South Shields MP, Emme Lewell-Buck is leading a call to end the use of pain-inducting restraints against children in custody.
A review of the practice is now under way by the Government but Mrs Lewell-Buck is calling for the methods to be scrapped in young offenders institutions and secure training centres in her role as Shadow Minister for Children and Families - which covers children who are incarcerated or in secure residential care.
In my job I saw quite a few young people who very troubled and would lash out, but I never thought the way of dealing with that was causing them pain.Emma Lewell-Buck
The methods are allowed to be used on children as young as 10 when they are being escorted to and from secure homes, but are banned in the homes themselves.
Ministry of Justice figures reveal there were 97 incidents last year when young offenders showed signs of asphyxiation or other danger signs after being restrained, while four suffered serious injuries and needed hospital treatment.
The charity Article 39 has threatened legal action over the use of the methods by escort officers and urged the Ministry of Justice (MOJ) to end the use of the techniques.
Phillip Lee, the youth justice minister, has told Mrs Lewell-Buck i that their use may be necessary and proportionate to protect a child or others from a risk of serious physical harm.
But he has agreed that the MoJ will carry out an assessment on their use, which could take up to a year to complete.

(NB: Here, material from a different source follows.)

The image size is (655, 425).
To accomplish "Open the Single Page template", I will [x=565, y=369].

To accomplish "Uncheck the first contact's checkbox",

Mrs Lewell-Buck has highlighted how minimising and managing physical restraint (MMPR) guidelines for both children and adults were introduced in 2012, but organisations which investigate claims of abuse, such as the prisons and probation ombudsman, only has access to the publicly available version which has 182 pieces of information blacked out.
She wants to see the full copy made available.
Mrs Lewell-Buck said: “For me, these are children who are forgotten about and we have to remember, they are still kids.
“I was a social worker and the children I came across only behaved the way they did as a reaction to something or someone, they weren’t inherently that way.
“The number of children in these places are the highest they have been since the 1980s.
“In my job I saw quite a few young people who very troubled and would lash out, but I never thought the way of dealing with that was causing them pain.
“If you’re an adult, you should be able to and be trained to work with that children and sort it out without using pain-inducing ways.
“They should not be used against kids.”
The MoJ has said staff are trained to try and resolve conflict verbally and it is clear restraint should only be used as a last resort and when there is a risk of harm and not other intervention can be used.